Primary Function: Rotation (Yaw)

Minimum Range: 180° total (±90° from center)
Recommended Range: 270° total (±135° from center)
Speed: 45-90° per second
Precision: ±2° positioning accuracy
Load Capacity: Support 2-3 kg head assembly

Secondary Functions (Advanced)

Tilt (Pitch): ±45° forward/backward nod
Pan (Roll): ±30° side-to-side tilt
Combined Motion: Smooth transitions between orientations

Note: A single-axis (rotation only) neck is sufficient for most applications and significantly simpler to build.

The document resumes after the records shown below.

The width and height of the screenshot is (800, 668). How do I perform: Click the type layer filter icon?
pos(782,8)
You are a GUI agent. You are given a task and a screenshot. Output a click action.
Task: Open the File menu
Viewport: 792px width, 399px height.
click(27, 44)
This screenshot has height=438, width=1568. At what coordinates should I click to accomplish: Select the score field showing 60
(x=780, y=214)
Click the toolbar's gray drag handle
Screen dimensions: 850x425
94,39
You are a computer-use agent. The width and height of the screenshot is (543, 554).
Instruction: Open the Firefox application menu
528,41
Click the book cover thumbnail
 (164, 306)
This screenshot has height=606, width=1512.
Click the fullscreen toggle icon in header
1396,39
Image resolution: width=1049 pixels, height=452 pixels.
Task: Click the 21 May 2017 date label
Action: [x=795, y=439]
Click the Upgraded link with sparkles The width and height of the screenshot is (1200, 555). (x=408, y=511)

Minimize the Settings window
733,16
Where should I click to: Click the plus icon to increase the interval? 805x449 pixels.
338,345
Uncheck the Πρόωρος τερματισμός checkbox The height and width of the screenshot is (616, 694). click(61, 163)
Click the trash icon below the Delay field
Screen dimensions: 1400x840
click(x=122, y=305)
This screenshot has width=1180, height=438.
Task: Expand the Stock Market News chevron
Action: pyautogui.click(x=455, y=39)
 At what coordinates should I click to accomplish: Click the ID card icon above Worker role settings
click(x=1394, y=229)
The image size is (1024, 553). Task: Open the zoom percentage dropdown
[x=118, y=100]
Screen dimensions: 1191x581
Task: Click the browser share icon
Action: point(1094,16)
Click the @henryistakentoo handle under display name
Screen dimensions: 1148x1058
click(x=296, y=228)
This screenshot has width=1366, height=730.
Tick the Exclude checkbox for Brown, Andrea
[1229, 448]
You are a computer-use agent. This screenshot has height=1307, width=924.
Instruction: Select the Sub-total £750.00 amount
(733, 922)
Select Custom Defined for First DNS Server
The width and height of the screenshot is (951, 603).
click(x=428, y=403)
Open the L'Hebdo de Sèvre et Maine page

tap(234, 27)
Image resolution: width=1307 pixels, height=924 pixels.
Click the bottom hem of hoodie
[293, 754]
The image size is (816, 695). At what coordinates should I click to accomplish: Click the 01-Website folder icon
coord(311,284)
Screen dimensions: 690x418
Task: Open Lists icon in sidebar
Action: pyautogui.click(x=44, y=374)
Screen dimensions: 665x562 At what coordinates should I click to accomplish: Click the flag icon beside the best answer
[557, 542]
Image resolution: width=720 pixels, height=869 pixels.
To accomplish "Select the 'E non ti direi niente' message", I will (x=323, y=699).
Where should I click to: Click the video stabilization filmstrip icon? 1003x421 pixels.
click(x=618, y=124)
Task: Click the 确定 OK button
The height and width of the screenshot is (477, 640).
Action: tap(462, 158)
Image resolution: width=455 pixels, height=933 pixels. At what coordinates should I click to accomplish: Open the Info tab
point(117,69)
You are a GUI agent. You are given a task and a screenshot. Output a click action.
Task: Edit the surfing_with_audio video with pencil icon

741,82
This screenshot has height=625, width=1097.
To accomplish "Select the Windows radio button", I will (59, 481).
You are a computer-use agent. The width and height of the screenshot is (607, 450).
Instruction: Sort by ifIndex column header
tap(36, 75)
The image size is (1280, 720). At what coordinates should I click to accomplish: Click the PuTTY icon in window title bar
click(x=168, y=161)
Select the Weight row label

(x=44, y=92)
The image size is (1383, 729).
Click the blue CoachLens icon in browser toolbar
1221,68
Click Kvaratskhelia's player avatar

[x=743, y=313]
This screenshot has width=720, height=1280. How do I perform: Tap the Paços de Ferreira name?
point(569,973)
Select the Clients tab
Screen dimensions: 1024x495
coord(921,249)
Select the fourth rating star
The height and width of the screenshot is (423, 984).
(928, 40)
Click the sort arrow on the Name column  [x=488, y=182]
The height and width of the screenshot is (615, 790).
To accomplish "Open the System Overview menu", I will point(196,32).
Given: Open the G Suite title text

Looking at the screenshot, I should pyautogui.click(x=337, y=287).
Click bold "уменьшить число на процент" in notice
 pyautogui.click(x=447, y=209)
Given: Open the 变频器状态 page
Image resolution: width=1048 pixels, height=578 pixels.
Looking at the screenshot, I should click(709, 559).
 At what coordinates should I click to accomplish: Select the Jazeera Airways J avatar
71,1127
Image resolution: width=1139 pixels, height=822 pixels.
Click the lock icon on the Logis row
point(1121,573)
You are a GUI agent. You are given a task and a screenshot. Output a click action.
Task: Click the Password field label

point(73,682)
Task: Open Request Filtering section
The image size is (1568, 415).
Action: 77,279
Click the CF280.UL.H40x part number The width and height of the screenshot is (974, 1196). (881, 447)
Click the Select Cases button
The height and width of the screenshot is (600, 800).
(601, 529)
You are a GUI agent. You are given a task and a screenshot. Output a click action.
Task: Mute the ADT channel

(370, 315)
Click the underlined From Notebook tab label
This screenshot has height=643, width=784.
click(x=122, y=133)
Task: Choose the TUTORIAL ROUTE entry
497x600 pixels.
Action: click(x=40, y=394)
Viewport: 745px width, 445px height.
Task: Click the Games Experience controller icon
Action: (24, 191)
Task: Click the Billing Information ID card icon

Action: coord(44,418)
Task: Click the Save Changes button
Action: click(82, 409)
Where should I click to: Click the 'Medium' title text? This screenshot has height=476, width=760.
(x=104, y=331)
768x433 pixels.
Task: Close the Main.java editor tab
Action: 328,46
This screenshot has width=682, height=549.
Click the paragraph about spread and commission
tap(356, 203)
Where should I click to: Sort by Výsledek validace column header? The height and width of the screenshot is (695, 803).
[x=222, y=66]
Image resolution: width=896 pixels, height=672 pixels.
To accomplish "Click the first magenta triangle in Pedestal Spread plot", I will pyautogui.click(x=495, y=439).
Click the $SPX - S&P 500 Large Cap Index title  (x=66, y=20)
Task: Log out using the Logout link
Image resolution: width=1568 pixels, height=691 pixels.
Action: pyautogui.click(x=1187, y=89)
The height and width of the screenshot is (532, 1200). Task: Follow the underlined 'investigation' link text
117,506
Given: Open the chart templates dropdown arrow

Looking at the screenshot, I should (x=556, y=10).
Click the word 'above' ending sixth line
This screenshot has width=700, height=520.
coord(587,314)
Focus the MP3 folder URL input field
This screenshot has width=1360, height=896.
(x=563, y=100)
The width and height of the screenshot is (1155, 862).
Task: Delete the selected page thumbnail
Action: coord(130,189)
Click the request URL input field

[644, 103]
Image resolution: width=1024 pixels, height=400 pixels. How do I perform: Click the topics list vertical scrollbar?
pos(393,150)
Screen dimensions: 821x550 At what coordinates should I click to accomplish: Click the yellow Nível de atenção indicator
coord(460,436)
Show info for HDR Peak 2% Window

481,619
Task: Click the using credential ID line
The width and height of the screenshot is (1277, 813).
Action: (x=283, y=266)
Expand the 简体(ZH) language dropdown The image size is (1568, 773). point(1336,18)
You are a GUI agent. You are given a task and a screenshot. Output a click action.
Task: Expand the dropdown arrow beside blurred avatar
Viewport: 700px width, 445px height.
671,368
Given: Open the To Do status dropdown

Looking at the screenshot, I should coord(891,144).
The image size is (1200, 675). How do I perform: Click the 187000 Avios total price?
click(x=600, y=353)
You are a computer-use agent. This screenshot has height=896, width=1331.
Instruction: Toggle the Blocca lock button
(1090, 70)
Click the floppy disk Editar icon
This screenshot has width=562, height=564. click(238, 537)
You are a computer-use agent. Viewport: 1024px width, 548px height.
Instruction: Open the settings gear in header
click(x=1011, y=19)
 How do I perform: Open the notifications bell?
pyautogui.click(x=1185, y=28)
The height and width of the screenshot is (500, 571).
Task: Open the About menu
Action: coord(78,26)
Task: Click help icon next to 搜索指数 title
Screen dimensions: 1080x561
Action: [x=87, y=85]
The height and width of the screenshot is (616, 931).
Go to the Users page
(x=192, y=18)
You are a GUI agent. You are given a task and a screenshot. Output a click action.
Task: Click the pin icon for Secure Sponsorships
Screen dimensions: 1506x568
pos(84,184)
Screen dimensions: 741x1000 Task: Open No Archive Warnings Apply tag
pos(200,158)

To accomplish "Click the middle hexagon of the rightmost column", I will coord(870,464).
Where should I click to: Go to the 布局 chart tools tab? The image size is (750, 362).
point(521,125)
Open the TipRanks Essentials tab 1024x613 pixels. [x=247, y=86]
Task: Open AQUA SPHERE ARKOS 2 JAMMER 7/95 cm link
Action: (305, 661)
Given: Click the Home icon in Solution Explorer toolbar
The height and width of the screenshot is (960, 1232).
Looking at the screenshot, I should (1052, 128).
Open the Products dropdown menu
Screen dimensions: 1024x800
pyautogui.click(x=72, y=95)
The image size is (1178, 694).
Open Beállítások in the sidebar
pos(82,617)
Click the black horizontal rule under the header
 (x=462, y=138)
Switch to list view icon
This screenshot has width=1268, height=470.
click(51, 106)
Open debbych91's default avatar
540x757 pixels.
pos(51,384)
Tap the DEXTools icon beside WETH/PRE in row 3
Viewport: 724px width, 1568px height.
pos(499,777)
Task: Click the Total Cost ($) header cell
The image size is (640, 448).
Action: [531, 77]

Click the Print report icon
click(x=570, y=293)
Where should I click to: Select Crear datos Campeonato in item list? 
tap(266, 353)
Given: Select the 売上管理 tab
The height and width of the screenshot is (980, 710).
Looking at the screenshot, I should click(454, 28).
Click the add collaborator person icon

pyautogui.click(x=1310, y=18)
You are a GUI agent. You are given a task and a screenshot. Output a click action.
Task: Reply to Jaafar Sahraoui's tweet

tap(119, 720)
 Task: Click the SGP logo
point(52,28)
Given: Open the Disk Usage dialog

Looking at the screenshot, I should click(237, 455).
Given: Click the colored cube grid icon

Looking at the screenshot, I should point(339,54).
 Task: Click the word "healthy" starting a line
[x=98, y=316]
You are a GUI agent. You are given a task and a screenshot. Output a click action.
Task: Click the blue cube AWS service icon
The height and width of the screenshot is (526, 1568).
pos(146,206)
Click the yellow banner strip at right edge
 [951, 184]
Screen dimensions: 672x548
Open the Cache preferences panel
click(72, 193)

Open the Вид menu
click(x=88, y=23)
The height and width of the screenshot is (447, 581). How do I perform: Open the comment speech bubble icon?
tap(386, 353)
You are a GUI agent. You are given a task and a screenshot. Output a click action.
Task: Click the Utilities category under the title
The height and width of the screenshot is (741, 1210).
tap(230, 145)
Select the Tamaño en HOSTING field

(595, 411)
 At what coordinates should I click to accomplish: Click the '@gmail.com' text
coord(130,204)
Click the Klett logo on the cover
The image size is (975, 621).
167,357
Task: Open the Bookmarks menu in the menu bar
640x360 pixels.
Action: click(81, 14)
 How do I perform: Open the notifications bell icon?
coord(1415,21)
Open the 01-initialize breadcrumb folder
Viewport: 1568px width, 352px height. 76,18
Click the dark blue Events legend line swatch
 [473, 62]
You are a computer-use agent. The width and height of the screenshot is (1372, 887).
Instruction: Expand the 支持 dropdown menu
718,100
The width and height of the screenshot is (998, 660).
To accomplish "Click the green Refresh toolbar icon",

Multi-axis capability adds complexity but enables more expressive, life-like movements.

Design Option 1: Simple Rotation

Direct Drive Configuration

The simplest and most reliable neck design uses a single servo for yaw rotation:

Components

Servo Motor: High-torque servo, 25-35 kg-cm minimum (MG996R or similar)
Mounting Plate: 6-10mm plywood or aluminum plate
Base Bracket: Attaches servo to torso
Head Mount: Connects servo horn to head assembly
Bearing (Optional): Large lazy Susan bearing for lateral support
Slip Ring (Optional): Allows unlimited rotation without cable tangling

Construction

Mount servo vertically on top of torso with shaft pointing up
Attach large servo horn or mounting disc to output shaft
If using bearing, mount bearing around servo with outer race on torso
Create head mounting plate that attaches to servo horn/bearing
Route cables through center of rotation or use slip ring
Attach head assembly to mounting plate

Advantages

Simple construction with minimal parts
Reliable operation, few failure points
Easy to debug and maintain
Low cost (single servo plus mounting)
Direct control with standard servo library

Limitations

Single axis of motion only
Cable management challenges at extreme rotations
No nodding or tilting capability

Cable Management for Rotating Neck

Method 1: Service Loop

Provide extra cable length in a loop below neck
Loop allows ±180° rotation before cables bind
Simple but limits continuous rotation
Requires periodic "unwinding" to center position

Method 2: Slip Ring

Electrical rotating connector allows unlimited rotation
6-12 conductor slip rings available from hobby suppliers
Routes power and signals through rotating joint
More expensive (~$15-30) but enables full 360° rotation
Small signal degradation, not suitable for high-speed data

Design Option 2: Stewart Platform

For multi-axis head movement, a Stewart platform provides 6 degrees of freedom using six prismatic actuators. This advanced design allows for pitch, roll, yaw, and XYZ positioning.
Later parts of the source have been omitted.